■ TASK DESCRIPTION ■
This exercise asks for a copy of each line in the records below with the word "comercial" in it.

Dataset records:

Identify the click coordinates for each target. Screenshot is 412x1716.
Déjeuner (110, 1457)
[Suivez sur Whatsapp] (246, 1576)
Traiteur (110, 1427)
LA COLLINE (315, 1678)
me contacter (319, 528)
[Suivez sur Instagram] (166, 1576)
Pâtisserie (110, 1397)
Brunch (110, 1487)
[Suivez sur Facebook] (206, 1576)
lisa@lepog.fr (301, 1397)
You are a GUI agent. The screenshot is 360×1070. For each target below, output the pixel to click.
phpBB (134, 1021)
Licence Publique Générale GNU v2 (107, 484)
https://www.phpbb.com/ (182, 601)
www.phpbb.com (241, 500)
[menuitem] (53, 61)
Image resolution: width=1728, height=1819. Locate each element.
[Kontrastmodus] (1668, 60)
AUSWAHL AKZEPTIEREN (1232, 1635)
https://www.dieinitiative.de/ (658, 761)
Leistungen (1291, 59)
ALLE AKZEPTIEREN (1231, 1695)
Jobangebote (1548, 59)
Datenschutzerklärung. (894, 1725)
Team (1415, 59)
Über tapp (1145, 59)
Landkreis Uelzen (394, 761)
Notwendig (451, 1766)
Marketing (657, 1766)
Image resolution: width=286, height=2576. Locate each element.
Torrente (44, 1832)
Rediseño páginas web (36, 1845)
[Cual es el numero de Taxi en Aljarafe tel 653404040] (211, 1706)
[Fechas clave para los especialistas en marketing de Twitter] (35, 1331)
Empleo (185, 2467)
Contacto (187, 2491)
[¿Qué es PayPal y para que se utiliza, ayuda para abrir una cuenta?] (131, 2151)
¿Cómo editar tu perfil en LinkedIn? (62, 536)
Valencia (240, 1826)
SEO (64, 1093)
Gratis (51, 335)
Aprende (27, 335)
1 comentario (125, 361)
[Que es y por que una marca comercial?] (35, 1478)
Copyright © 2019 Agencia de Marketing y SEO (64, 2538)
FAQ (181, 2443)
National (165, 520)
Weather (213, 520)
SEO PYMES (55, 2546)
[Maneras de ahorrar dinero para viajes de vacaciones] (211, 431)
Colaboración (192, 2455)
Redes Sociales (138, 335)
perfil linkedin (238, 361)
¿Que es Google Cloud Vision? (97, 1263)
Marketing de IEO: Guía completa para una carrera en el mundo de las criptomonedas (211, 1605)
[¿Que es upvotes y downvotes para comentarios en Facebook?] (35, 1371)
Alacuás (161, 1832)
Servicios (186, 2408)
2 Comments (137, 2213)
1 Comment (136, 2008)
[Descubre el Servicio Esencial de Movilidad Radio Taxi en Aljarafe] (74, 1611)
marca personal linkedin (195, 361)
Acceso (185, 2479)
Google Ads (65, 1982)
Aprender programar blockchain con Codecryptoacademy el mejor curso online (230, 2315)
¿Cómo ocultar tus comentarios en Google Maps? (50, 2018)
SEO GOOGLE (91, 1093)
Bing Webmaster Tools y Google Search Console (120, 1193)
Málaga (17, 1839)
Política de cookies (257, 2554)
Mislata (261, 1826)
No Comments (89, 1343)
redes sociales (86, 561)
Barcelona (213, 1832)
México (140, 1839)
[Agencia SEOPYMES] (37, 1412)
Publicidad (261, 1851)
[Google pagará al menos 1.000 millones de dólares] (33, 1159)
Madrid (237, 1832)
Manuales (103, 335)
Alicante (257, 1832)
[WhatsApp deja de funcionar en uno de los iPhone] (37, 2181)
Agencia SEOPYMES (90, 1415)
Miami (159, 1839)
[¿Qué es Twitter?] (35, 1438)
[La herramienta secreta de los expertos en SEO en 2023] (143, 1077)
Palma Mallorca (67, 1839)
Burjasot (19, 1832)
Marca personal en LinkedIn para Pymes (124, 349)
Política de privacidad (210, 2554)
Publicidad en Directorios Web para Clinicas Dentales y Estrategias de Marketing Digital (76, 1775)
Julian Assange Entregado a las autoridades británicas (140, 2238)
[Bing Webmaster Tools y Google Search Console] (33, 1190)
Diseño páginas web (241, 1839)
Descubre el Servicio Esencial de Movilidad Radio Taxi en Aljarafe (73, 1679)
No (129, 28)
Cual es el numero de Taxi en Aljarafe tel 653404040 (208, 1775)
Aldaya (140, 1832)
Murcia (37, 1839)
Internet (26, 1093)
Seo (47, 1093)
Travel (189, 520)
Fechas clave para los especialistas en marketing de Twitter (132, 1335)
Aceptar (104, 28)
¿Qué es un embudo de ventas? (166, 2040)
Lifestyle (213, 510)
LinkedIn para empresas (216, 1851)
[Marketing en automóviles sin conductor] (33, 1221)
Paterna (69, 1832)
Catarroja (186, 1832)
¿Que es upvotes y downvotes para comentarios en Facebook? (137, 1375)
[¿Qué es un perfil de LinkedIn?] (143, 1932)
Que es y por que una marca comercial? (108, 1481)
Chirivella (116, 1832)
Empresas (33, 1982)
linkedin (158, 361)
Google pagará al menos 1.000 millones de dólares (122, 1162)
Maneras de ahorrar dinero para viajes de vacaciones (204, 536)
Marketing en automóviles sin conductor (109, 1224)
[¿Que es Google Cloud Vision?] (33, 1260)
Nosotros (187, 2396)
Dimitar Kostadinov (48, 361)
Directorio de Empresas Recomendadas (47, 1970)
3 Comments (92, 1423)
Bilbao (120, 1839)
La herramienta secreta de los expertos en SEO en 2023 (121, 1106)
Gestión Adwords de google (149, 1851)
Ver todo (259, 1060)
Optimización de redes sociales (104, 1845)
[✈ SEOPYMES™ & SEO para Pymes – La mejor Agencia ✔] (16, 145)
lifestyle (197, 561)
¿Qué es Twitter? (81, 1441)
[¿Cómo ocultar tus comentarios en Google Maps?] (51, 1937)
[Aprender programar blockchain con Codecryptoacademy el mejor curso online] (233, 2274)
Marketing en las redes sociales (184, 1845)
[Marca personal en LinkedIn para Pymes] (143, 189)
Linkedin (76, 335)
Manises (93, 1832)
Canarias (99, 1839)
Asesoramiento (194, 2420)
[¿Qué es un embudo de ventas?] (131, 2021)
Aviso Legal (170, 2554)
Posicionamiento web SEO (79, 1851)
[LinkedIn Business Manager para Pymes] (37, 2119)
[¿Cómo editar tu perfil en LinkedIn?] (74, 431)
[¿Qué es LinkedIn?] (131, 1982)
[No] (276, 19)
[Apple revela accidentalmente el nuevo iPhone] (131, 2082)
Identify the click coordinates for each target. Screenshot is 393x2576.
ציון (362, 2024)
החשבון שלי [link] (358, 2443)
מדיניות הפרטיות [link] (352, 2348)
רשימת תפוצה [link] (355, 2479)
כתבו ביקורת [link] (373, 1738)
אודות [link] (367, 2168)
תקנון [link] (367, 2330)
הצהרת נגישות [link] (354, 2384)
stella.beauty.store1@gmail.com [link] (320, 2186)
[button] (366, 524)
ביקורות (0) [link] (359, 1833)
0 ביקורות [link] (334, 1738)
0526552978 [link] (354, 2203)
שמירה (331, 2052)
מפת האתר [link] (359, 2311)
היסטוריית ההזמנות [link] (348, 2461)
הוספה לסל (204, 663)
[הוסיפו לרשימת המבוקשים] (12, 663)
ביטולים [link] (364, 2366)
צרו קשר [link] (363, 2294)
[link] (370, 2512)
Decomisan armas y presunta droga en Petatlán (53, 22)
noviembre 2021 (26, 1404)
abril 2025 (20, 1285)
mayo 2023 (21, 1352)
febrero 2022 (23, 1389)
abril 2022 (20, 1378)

■ RESPONSE TO THIS TASK ■
[Que es y por que una marca comercial?] (35, 1478)
Que es y por que una marca comercial? (108, 1481)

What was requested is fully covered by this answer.